Our epic day was over, and the next one had already begun by the time we got to sleep around four in the morning. But the beds were comfortable, the vehicles were safe, and tomorrow we would see pyramids that were almost as old as the human race itself. Life is good.
|Logbook for November 20th|
Start: Tequila, Mexico
Finish: Teotihuacan, Mexico
November 21, 2003
[Expedition leader Nick channels the Aztecs at the top of the Temple of the Sun at Teotihuacan, Mexico.]
Friday was a crazy day. We'd spent ALL of Thursday, I mean like 16 hours of it, driving from Tequila to Mexico City, where we promptly got horribly lost. Finally, at 3am, we pulled into an interesting motel in Teotihuacan, where in the morning we would see the famous pre-Aztec ruins. Morning came, and with the morn also came my good Mexican friend Rebekka, who I originally met in Tulum on my last Mexican Journey.

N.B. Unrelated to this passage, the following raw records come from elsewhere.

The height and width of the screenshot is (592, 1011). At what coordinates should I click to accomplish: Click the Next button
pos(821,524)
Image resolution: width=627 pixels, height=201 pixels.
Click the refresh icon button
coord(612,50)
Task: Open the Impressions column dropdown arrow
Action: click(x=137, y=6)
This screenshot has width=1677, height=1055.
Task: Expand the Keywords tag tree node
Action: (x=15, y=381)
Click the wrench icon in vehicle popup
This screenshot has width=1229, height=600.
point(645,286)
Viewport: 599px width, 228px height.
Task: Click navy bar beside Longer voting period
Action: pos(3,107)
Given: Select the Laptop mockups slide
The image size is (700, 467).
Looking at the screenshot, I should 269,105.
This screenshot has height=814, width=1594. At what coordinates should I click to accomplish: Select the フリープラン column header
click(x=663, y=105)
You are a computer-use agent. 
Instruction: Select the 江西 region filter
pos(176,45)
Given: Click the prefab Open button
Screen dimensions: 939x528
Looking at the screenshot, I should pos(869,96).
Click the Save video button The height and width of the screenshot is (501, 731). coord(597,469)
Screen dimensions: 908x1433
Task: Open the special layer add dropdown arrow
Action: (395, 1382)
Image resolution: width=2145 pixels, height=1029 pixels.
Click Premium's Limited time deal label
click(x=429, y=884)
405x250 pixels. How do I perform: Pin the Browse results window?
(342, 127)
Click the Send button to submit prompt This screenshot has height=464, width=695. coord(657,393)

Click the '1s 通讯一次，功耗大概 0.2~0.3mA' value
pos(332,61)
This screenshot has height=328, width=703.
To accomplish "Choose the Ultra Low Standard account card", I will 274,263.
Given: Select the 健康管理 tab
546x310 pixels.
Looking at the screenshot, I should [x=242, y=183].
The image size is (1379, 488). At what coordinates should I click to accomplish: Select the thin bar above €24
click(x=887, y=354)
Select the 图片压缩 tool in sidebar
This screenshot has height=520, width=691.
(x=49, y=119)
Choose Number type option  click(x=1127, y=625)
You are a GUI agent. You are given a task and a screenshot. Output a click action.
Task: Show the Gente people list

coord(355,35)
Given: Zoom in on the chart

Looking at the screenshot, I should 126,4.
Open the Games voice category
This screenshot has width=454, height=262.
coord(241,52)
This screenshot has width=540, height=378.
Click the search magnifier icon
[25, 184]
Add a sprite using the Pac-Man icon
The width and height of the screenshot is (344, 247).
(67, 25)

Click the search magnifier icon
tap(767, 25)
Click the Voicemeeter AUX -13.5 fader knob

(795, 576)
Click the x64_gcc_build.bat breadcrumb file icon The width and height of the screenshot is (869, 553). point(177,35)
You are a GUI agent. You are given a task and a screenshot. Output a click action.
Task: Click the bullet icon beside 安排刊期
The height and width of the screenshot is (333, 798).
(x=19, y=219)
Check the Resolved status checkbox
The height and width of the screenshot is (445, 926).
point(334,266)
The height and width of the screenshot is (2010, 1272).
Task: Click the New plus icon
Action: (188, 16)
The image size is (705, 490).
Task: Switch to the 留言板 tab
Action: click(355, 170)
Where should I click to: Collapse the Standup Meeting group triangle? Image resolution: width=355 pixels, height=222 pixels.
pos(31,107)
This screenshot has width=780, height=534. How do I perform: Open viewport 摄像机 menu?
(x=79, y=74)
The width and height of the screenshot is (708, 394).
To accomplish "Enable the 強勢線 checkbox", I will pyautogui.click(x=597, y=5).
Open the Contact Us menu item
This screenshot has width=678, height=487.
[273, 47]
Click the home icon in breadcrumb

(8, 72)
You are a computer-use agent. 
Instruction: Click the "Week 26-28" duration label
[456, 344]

The pyramids were cool. Old, huge, and imposing, and stained with the blood of a million sacrifices (though the detail about the sacrifices could just be a legend). We spent a few leisurely hours wandering amongst them, enjoying all they had to offer, and we shot some good video footage for our program. When we were done, we all hopped back in the cars and Rebekka guided us through the madness that is Mexico City. There was only one small snag: We didn't know that if you had a license plate that ended in 9 or 0 it was illegal to drive in Mexico City on Fridays. This is all part of a program to cut down on urban traffic and pollution. So there we are, sitting on the side of the road while some of us ran into a computer store to pick up some doodads we needed, when who rocks up, but the fuzz, or the policia as they are called here.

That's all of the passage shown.